⟨

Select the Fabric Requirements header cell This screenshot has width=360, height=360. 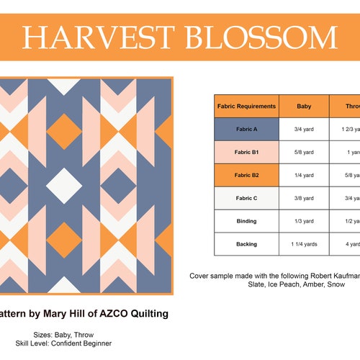[x=246, y=106]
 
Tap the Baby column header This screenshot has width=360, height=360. [x=304, y=106]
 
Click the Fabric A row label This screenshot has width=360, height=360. [x=246, y=129]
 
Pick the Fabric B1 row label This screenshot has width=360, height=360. [x=246, y=152]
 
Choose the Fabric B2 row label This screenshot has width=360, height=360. [x=246, y=175]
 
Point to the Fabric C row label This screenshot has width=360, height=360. [x=246, y=198]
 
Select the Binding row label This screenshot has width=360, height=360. [x=246, y=221]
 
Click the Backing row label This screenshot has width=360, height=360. [x=246, y=244]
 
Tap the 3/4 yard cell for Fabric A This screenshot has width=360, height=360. [x=304, y=129]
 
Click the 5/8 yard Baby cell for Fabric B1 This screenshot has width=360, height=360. [x=304, y=152]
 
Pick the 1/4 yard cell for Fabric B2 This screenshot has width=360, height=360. [x=304, y=175]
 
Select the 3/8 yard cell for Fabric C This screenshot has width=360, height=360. [x=304, y=198]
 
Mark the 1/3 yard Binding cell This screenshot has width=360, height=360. [x=304, y=221]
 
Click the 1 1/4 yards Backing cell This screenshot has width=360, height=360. [x=304, y=244]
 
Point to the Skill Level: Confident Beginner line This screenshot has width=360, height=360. [x=72, y=343]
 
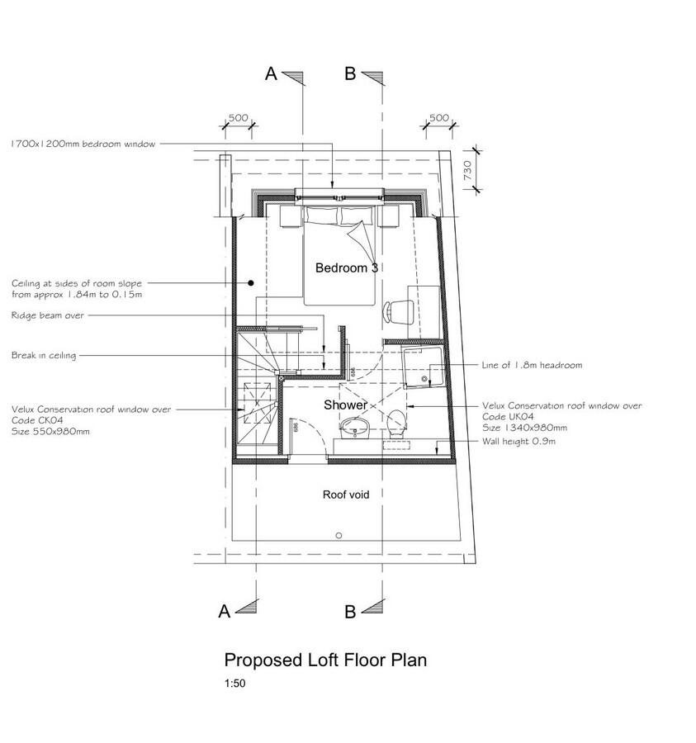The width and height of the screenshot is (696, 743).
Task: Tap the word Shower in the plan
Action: (345, 405)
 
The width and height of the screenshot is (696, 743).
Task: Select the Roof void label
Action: (345, 495)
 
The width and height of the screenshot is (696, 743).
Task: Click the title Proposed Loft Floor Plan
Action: (325, 660)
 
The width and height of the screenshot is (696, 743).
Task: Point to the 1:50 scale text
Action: (234, 684)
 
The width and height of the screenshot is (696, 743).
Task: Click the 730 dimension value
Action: (466, 171)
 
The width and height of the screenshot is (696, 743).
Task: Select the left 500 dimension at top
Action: (238, 118)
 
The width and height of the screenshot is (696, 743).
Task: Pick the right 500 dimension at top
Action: (439, 118)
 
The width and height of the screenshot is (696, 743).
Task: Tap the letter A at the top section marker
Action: (270, 74)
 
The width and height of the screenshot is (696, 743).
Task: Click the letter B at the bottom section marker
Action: (349, 612)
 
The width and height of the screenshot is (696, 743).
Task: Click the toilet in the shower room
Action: (396, 421)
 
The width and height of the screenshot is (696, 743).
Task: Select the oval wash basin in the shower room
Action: (356, 426)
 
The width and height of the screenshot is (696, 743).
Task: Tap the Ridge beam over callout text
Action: (48, 315)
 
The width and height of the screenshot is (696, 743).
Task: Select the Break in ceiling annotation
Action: (44, 356)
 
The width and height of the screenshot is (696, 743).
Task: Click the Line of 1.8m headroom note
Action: (533, 365)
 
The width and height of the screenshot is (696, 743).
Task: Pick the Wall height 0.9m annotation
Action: (519, 442)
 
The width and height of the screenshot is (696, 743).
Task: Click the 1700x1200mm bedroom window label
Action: (83, 144)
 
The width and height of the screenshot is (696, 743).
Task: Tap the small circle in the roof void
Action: (338, 536)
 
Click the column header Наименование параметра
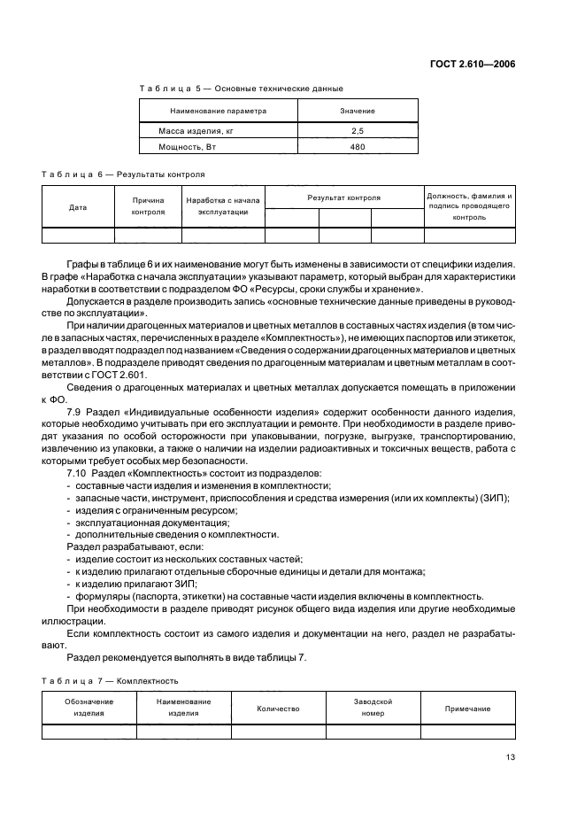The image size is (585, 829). pyautogui.click(x=218, y=111)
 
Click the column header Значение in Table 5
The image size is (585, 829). pyautogui.click(x=358, y=111)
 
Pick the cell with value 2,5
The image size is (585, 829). pyautogui.click(x=358, y=130)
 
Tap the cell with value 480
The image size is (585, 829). pyautogui.click(x=358, y=147)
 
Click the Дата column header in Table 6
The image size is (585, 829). pyautogui.click(x=78, y=207)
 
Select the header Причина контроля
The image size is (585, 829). pyautogui.click(x=148, y=207)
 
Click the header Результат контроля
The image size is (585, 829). pyautogui.click(x=344, y=198)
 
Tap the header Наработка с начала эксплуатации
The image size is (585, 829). pyautogui.click(x=223, y=207)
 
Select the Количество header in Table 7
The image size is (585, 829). pyautogui.click(x=278, y=709)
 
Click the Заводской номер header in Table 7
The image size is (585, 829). pyautogui.click(x=373, y=708)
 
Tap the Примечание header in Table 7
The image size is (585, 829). pyautogui.click(x=467, y=709)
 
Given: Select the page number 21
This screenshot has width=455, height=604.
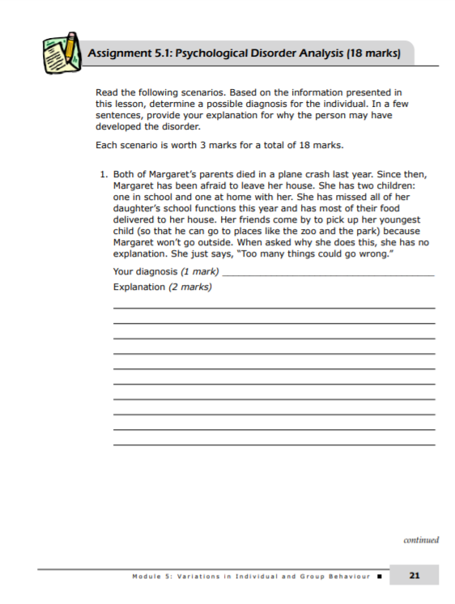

⟩

### [Task brief]
Starting at the line containing "Point to the Fabric" and ending at the line containing "Pick the 1/4", write those lines out again with "row label" swapped for "row heading" throughout, changing nothing else.

### [Finished exercise]
Point to the Fabric C row heading This screenshot has width=360, height=360. [x=246, y=198]
 
Select the Binding row heading This screenshot has width=360, height=360. [x=246, y=221]
 
Click the Backing row heading This screenshot has width=360, height=360. [x=246, y=244]
 
Tap the 3/4 yard cell for Fabric A This screenshot has width=360, height=360. [x=304, y=129]
 
Click the 5/8 yard Baby cell for Fabric B1 This screenshot has width=360, height=360. [x=304, y=152]
 
Pick the 1/4 yard cell for Fabric B2 This screenshot has width=360, height=360. [x=304, y=175]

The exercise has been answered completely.